Pero el gran reclamo del informe es una reforma impositiva para antes de fin de año. El eje de ella es la extensión del Impuesto a las Ganancias sobre los salarios. El régimen de la “cuarta categoría”, que hoy grava al 1% de los asalariados, debería volver a los términos anteriores a 2019, e involucrar al 20% de los trabajadores. Teniendo en cuenta la pirámide de ingresos, aquellos que superen la canasta familiar -unos dos millones y medio de pesos- entrarían en el impuesto. El planteo es una invitación a la rebelión popular y a la huelga general.
Pero también exige equiparar las alícuotas del monotributo con las contribuciones de los “autónomos –“régimen general”-, que son más elevadas. La norma implica, en los hechos, la desaparición del monotributo como régimen simplificado, dedicado a trabajos con ingresos menores y relacionados al trabajo propio. Todos ellos deberán pagar una contribución superior, equivalente a la que abonan actividades independientes de mayor facturación. La ‘reforma impositiva’ no exime a ningún trabajador de un ataque profundo y generalizado. Políticamente, el gobierno ha decidido poner la cabeza en juego.
Este impuestazo es inseparable de la contrarreforma laboral, que reformula la relación laboral como una “facturación de servicios del trabajo”. El trabajo con factura, sostiene la contrarreforma, “no presupone relación de dependencia”. De este modo, convierte a la “prestación de servicios” con un mismo empleador en una práctica vitalicia. En lugar del impuesto a la cuarta categoría en su totalidad, una parte del impuestazo revierte sobre el ‘facturero’; Ahora, ese mismo trabajador precarizado soportará un doble atropello: el de carecer de derechos laborales y el de pagar una cuenta abultada por su previsión social y por impuestos. La unificación con el “régimen general” abre la puerta para otras exacciones: por caso, el (ex) monotributista será obligado a inscribirse, por cuerda separada, en el pago de ingresos brutos correspondiente a su provincia.
La reforma fondomonetarista lleva hasta el final la mistificación que convierte al trabajador en “capital humano”: una parte importante de la clase obrera es convertida en “emprendedora”; sin derechos, pero con las mismas obligaciones impositivas de un pequeño empresario o profesional independiente. La magnitud de la confiscación, sobre ingresos deprimidos y una inflación creciente de precios es monstruosa. El ‘maldito estado’ es usado por los ‘libertarios’ que lo execran en un super verdugo. Estamos ante el mayor asalto a los trabajadores de distintas categorías perpetrado en el trienio de Milei.
Las ‘recomendaciones’ fondomonetaristas, finalmente, vuelven sobre la exigencia de la reforma previsional: aumento de la edad jubilatoria, eliminación de los “regímenes especiales” -docentes universitarios y nacionales-, unificación (hacia abajo) de las cajas provinciales con las prestaciones del ANSES.
Pero el propósito del FMI no es aumentar la recaudación, porque apunta a “aliviar la carga impositiva al comercio y la industria”, es decir, promover nuevas reducciones de impuestos al capital. Al mismo tiempo, el FMI ha informado públicamente que la inversión extranjera en Argentina, en 2025, ha sido la más baja de América del Sur, unos 4 mil millones de dólares, frente a 57 mil millones en Brasil, 40 mil millones en Colombia y 31 mil millones en Chile. El capital advierte que el ‘ajuste’ liberticida se pisa la cola a sí mismo, porque con la caída del consumo masivo, debido a menores ingresos personales, golpea la recaudación impositiva y las cuentas del Tesoro. Lo que se llama un “tormento de Sisifo”, donde la roca que llevaba a la cima de la montaña volvía a caer, repitiendo el ejercicio hasta el infinito.
La extensión del impuesto a las ganancias (salarios) ha sido, en el pasado reciente, un detonante político excluyente de la reacción popular.

Fragmentos del conjunto de datos:
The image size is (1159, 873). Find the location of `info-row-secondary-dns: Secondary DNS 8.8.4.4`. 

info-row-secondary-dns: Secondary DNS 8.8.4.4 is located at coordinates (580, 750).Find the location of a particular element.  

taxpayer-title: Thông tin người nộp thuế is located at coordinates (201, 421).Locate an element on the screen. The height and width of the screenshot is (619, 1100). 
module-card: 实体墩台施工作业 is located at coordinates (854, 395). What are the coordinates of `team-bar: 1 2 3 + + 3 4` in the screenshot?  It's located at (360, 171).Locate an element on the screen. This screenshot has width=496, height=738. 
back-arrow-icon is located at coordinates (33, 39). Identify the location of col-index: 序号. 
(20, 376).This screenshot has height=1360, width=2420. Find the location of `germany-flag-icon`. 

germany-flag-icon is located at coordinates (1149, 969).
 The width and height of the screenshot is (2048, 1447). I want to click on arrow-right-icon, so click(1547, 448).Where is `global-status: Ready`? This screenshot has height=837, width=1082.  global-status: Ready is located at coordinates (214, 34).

= TAREA A RESOLVER =
Transcribe del texto sobre la reforma impositiva todo lo que va desde "La reforma fondomonetarista" hasta "trienio de Milei.", pero cambia "capital humano" por "recurso humano".

= ESPACIO DE RESPUESTA =
La reforma fondomonetarista lleva hasta el final la mistificación que convierte al trabajador en “recurso humano”: una parte importante de la clase obrera es convertida en “emprendedora”; sin derechos, pero con las mismas obligaciones impositivas de un pequeño empresario o profesional independiente. La magnitud de la confiscación, sobre ingresos deprimidos y una inflación creciente de precios es monstruosa. El ‘maldito estado’ es usado por los ‘libertarios’ que lo execran en un super verdugo. Estamos ante el mayor asalto a los trabajadores de distintas categorías perpetrado en el trienio de Milei.